Nowadays, it is popular to claim that with enough personal data, scientists are able to understand and reveal every detail about your personality using modern machine learning techniques.
> “Wow! This seems like some kind of alien technology! Is that true?” Maybe
Predominantly, it depends on the quantity and quality of personal information available about you. Quantity of course matters, but what about the quality of the information? This is where the real challenge lies. Quality is simply the connection between information and prediction: the tighter the connection, the more accurate the prediction will be.
> “To predict what I currently have underneath my bedside table, is it important to know the exact temperature in Dubai?” Nope
> “And my age and gender?” Maybe. It’s not extremely important, but it’s a valuable piece of information to have
> “Do you need my exact age, or just a rough estimation?” The better the quality of data, the better the quality of the result
That’s a simplistic definition of data science: it exploits many bits of information (or features), to create a reliable prediction. Every bit of information can be directly connected to the prediction outcome, or used to simply support the outcome.

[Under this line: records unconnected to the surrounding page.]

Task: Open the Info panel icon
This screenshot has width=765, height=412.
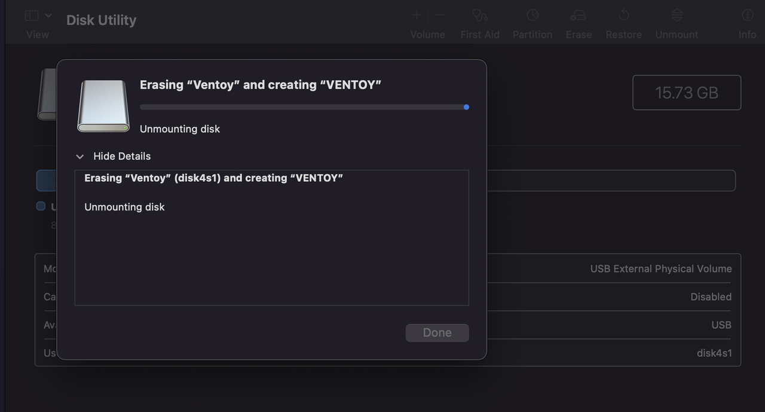Action: pyautogui.click(x=747, y=16)
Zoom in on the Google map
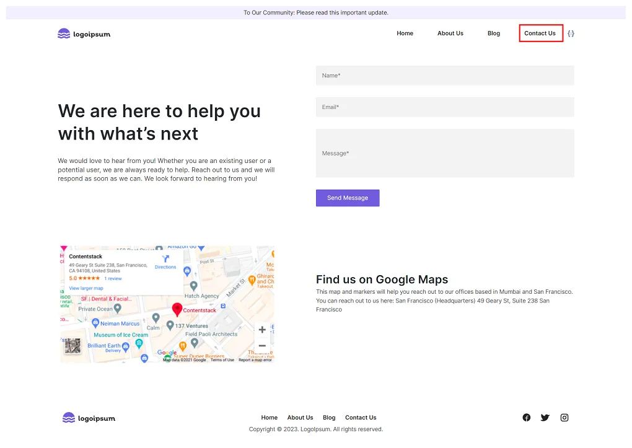 point(261,330)
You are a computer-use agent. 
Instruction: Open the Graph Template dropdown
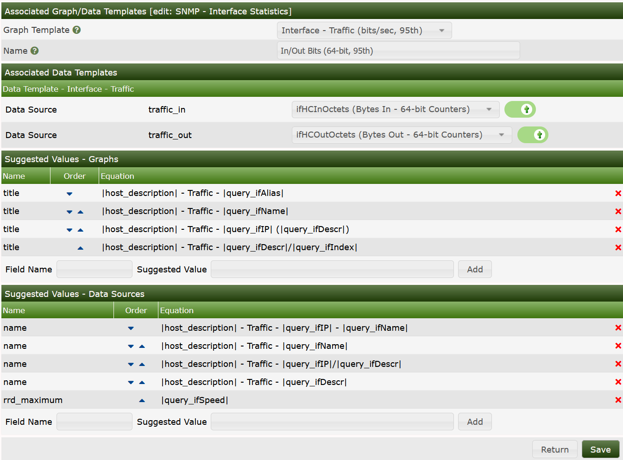coord(364,31)
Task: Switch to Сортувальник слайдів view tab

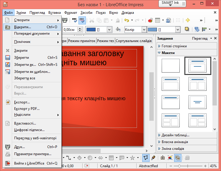Action: [x=134, y=41]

> “Eventually, will scientists really be able to predict what I have underneath my bedside table?” If they have good information about you, they’ll be able to do that with a good degree of accuracy
So, the bits of information I’d use are:
- Your social network posts. Did you lose anything recently? Perhaps you vented about it online? Have you recently bought something that can fit underneath your bedside table?
- Your demographic information. Age, gender and location are important
- Your interests and affinities (courtesy of the Intent HQ Topic Graph). What is your favorite sport? And your favourite kind of music? Do you like jewellery?
Now, how do we aggregate this data and create a model? Well, that’s the data science secret sauce! It’s not an easy answer, and furthermore the solution is not unique (a combination of stats and math; a mixed blessing).
I recently spent some time writing a book all about data science, outlining the essential parts of this complex subject. It’s very practical, so the reader will have a complete hands-on experience of the essence of data science.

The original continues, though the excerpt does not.